Im Gegensatz zu den Herrschern des Barock, die Trockenwaschungen bevorzugten, hatten die Staatsgäste jedoch durchaus das Bedürfnis nach neuzeitlichen Hygienestandards, weshalb man für sie ein Badezimmer baute. Ausgestattet mit knallgelben Fliesen, die damals der letzte Schrei waren, bildet es einen eigentümlichen Kontrast zu den brokatverkleideten Wänden des Schlafzimmers und ist deshalb für die Öffentlichkeit nicht zugänglich.

Im Gegensatz zu den Herrschern des Barock, die Trockenwaschungen bevorzugten, hatten die Staatsbesucher*innen das Bedürfnis nach neuzeitlichen Hygienestandards, weshalb man für sie ein Badezimmer baute.

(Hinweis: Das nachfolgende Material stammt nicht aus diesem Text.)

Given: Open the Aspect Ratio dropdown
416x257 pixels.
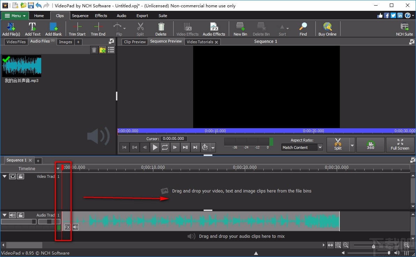Looking at the screenshot, I should 302,148.
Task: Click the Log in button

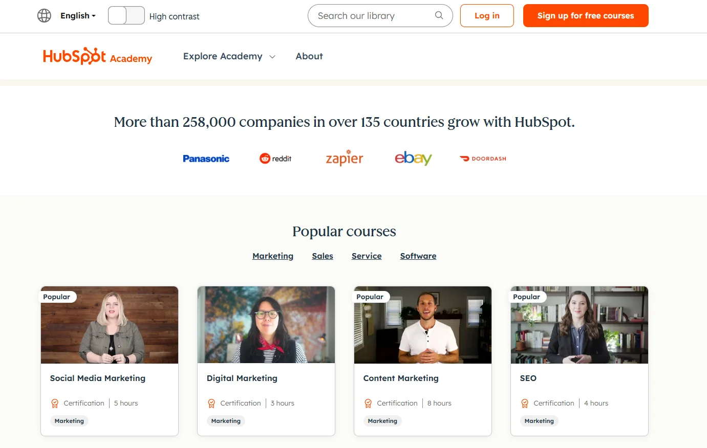Action: click(486, 15)
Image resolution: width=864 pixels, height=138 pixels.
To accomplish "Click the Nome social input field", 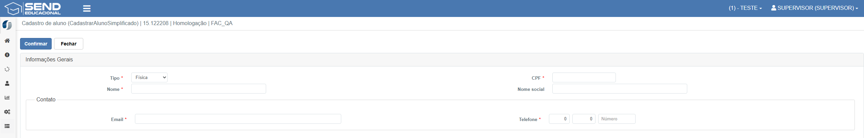I will pos(619,89).
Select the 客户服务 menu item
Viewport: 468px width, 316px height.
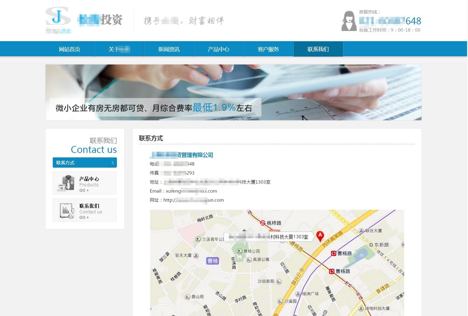coord(268,49)
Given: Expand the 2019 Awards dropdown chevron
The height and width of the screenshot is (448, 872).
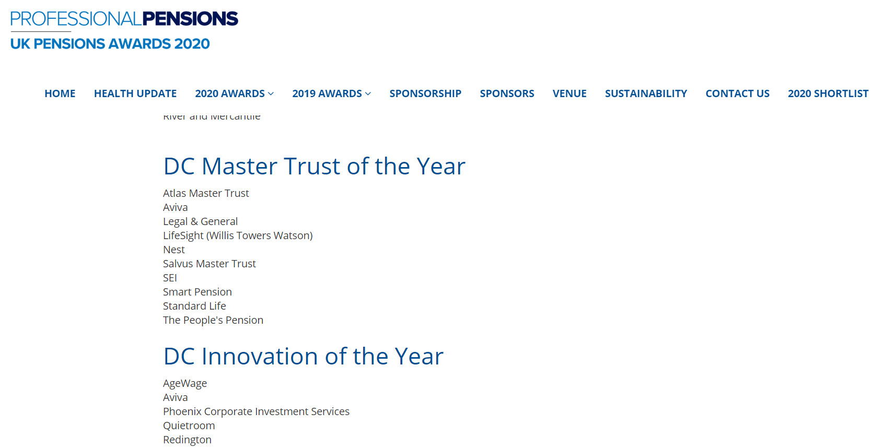Looking at the screenshot, I should pos(368,94).
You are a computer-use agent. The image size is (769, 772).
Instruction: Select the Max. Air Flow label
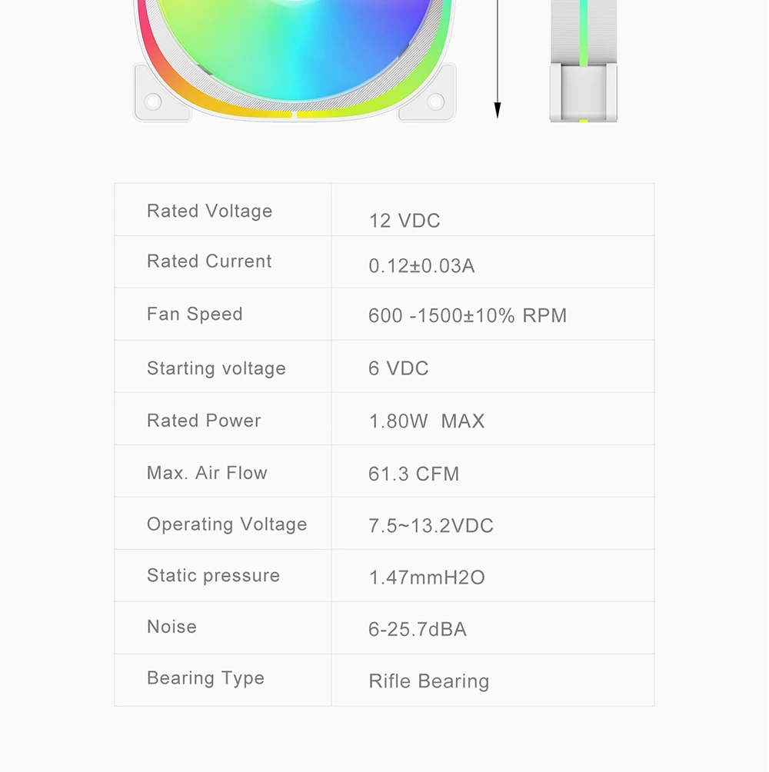click(207, 473)
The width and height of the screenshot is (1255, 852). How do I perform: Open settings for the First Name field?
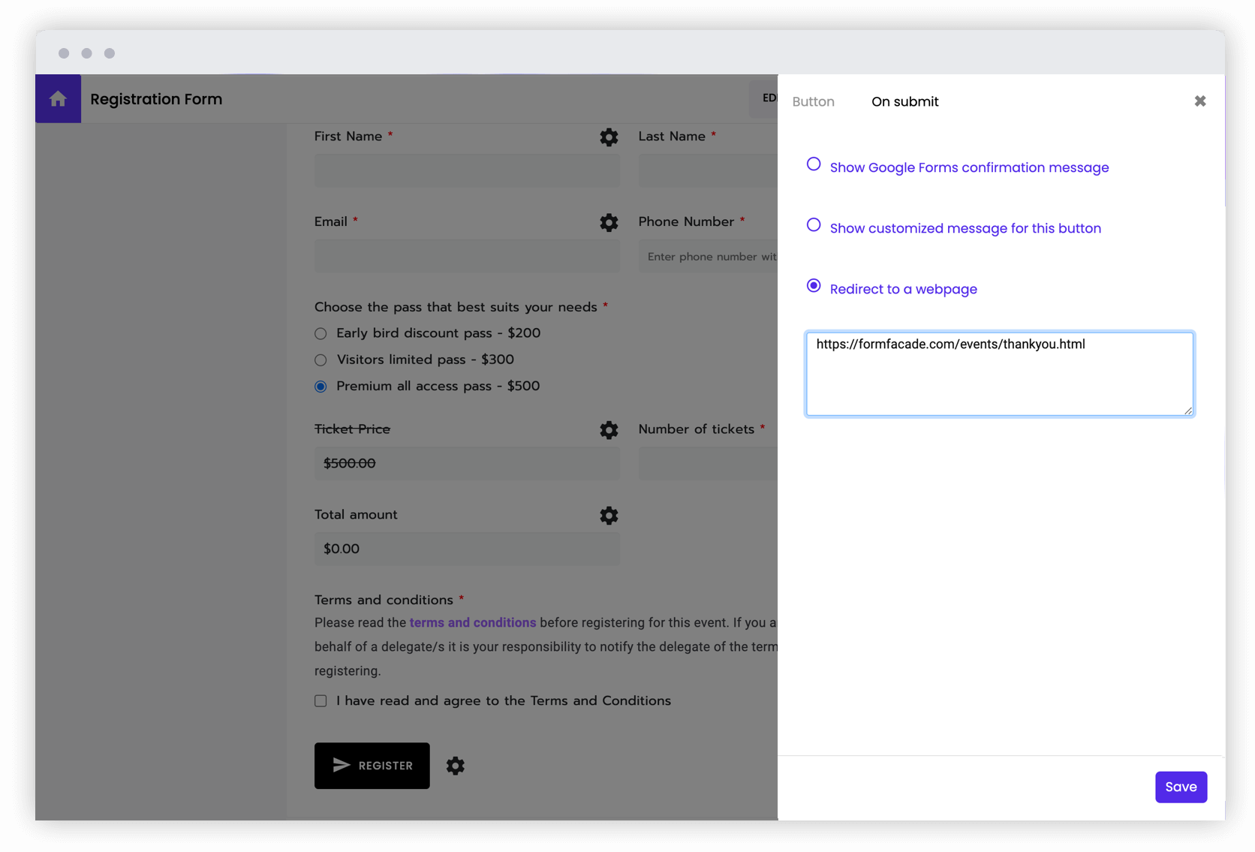pyautogui.click(x=609, y=137)
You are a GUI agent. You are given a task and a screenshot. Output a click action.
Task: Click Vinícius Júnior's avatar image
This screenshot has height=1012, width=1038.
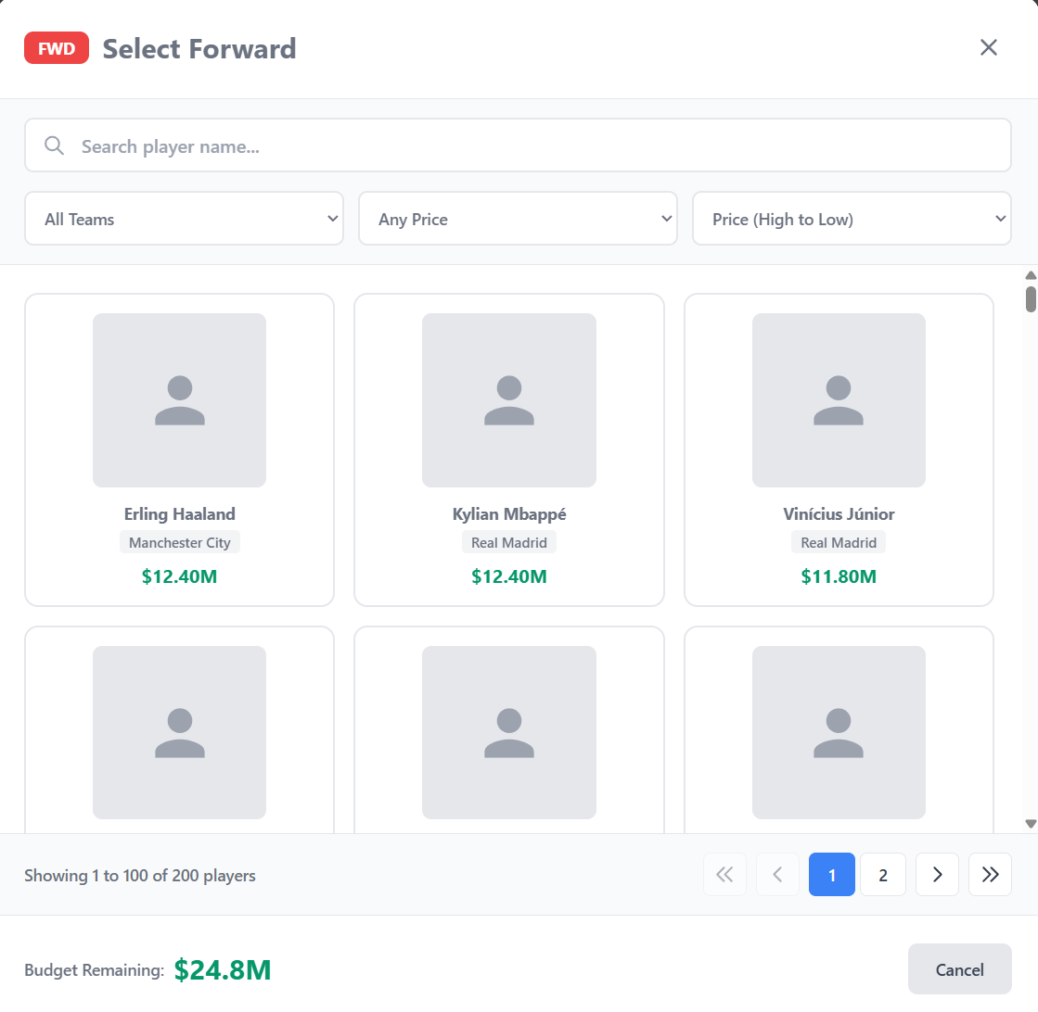[839, 399]
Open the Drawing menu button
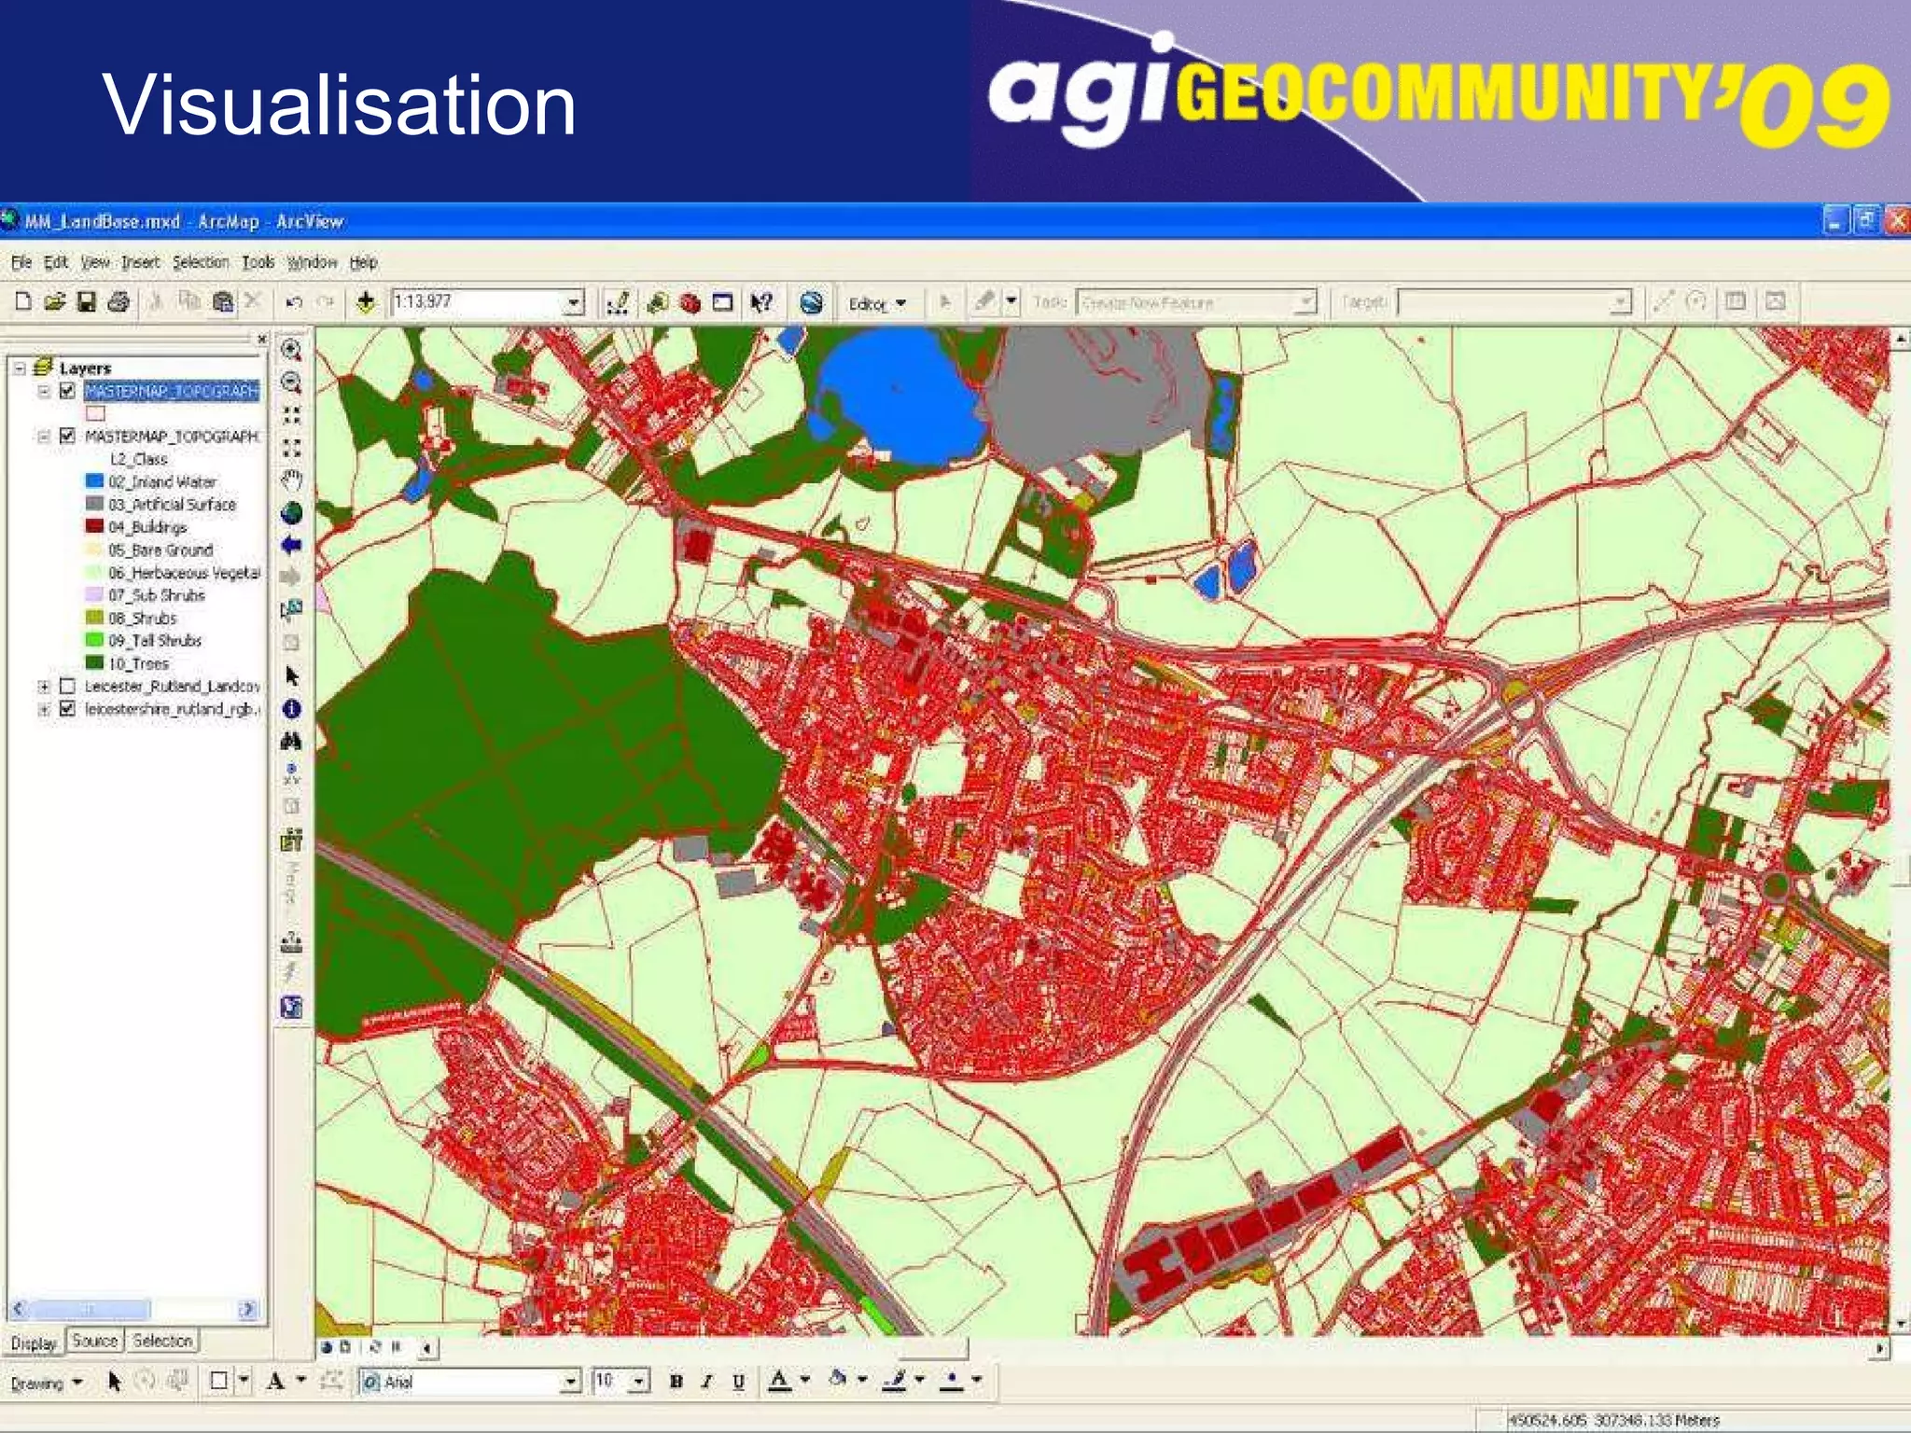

Auch Königin Elisabeth II. sollte auf ihrem Staatsbesuch im Jahr 1965 in den Genuss der Annehmlichkeiten der Adelsresidenz kommen. Am vierten Tag ihres Deutschland-Besuchs bezogen die Queen und ihr Gemahl das Paradeschlafzimmer, jedoch nur für einige Stunden zum Umkleiden und Entspannen. Entspannen? In diesen Räumen? Na ja, angesichts der Tatsache, dass man weltweit kaum geübtere Palastbewohner finden kann als Elisabeth und Philipp, dürfte es den beiden selbst in dieser kühlen Atmosphäre möglich gewesen sein.

Zwei Jahre später verbrachten dann der Schah von Persien, Mohammad Reza Pahlavi, und seine Frau Farah wirklich auf der Fürstenliege die Nacht. Den Schlusspunkt unter die Einquartierung von Staatsgästen in der Residenz setzte im März 1979 Königin Silvia von Schweden. In München kursiert das Gerücht, dass ihr die ausgedehnten Raumfluchten nachts nicht ganz geheuer waren, weshalb sie nach nur einer Nacht die Flucht ergriff und in das Hotel Vier Jahreszeiten umzog. Von offizieller Seite heißt es jedoch, der Umzug habe lediglich mit einem Wechsel vom formellen Teil des Besuchs zu einem privaten zu tun. Im Hinblick auf den großen technischen Aufwand habe man dann nach Königin Silvias Besuch keine Staatsgäste mehr in der Residenz untergebracht.

Wie dem auch sei – die nachfolgenden Staatsgäste konnten es vermutlich verschmerzen, nicht auch in den Genuss einer Übernachtung im Repräsentationsbett der Wittelsbacher gekommen zu sein.